TEXT PASSAGE:
# Asus Xonar DG 5.1 vs Realtek ALC 887 7.1 - Which is better?



## Gollum (Jun 22, 2014)

*Specs:*
ASUS Xonar DG 
5.1
Output: 
Bit Rate: 24-Bit, 
Sample rate: 96KHz, 
SNR: 105dB
Input: 16-Bit, 48KHz, 103dB

*vs*

ALC887
7.1
Output: 
Bit Rate: 24-Bit, 
Sample Rate: 192KHz, 
SNR: 97dB
Input: 24-Bit, 192KHz, 90dB
--------------------------------------------------------------------------
So as specs go, Apart from signal to Noise ratio everything else seems bad about the Xonar. What do You say?
I am planning to upgrade my PC audio (by not spending much) but I need to make sure that its an upgrade and not a downgrade.


----------



## Nerevarine (Jun 22, 2014)

Me too on this confusion, Im also looking foreward to buy this soundcard...
Also imma use this with a sennheisser hd 202 ii and an ES 18.. No external speakers, just these two headphones.. how much of a difference will there be ?


----------



## whitestar_999 (Jun 22, 2014)

technically even a budget audio card like xonar DG is better than any mid budget & many top budget mobo onboard audio.sound wise better the audio equipment more noticeable should be the difference,though i am not sure how much improvement will be noticeable on ES18.
Onboard Realtek Audio VS Asus Xonar DGX 5.1 sound? - Overclockers UK Forums


----------



## rajnusker (Jun 22, 2014)

Asus is the way to go for. It is BETTER.


----------



## The Sorcerer (Jun 22, 2014)

There's also Creative Soundblaster Audigy RX soundcard, but take a look at external sound cards.


----------



## nikhilsharma007nikx (Jun 22, 2014)

The Sorcerer said:


> There's also Creative Soundblaster Audigy RX soundcard, *but take a look at external sound cards.*


Useless for home audio and expensive crap ! better buy a mid range sound card with some better speakers rather get an amp. and plug in studio monitors if you want that DJ !


----------



## The Sorcerer (Jun 22, 2014)

GIVEN INFORMATION:
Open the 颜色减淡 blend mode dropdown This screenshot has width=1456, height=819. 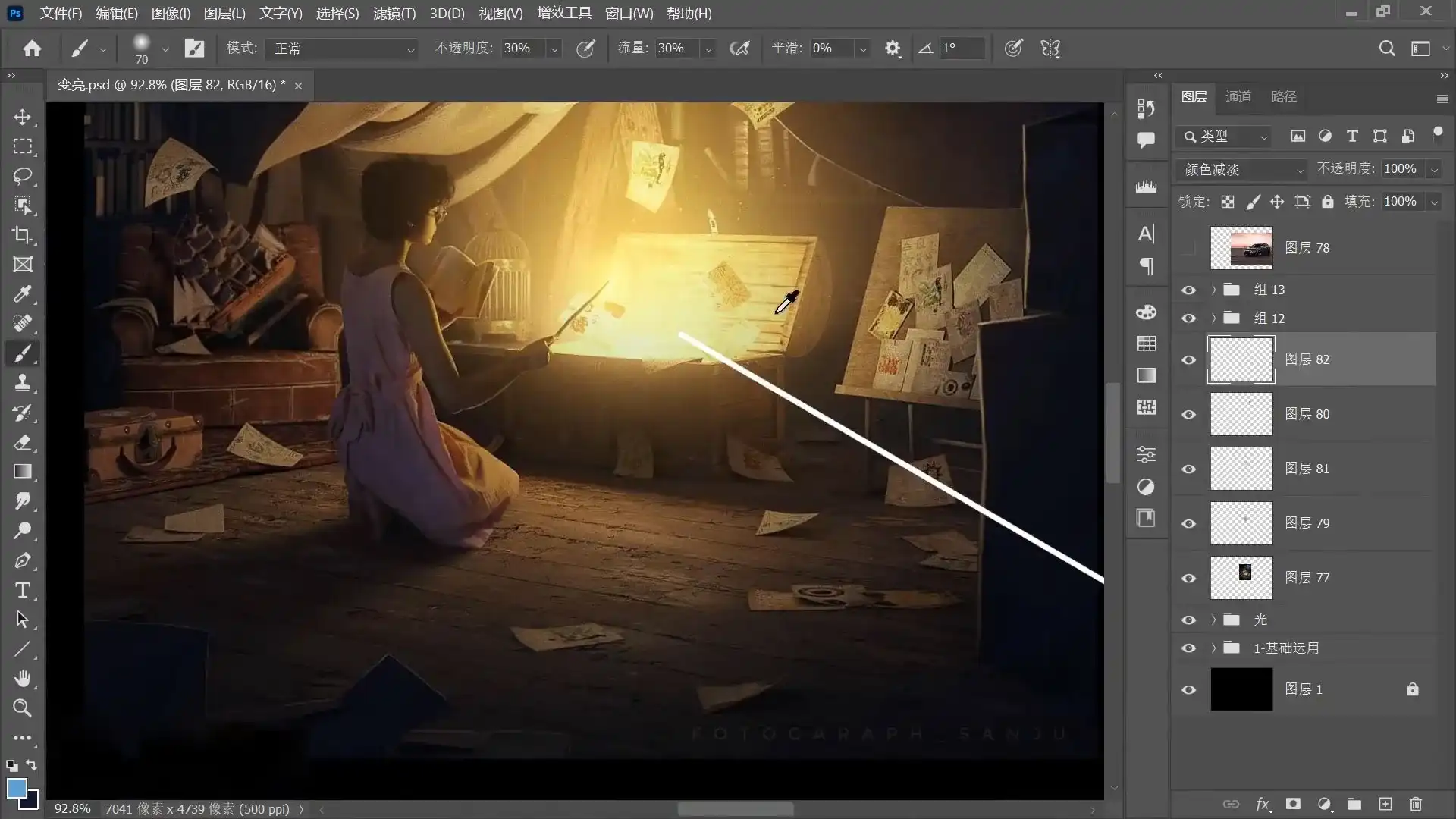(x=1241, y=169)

REQUESTS:
A. Give each distinct username that appears as a post author in the sound card thread.
B. Return the portion of the sound card thread from "technically even a" to "noticeable on ES18.", copied word for word.

ANSWER SET:
A.
Gollum
Nerevarine
whitestar_999
rajnusker
The Sorcerer
nikhilsharma007nikx

B.
technically even a budget audio card like xonar DG is better than any mid budget & many top budget mobo onboard audio.sound wise better the audio equipment more noticeable should be the difference,though i am not sure how much improvement will be noticeable on ES18.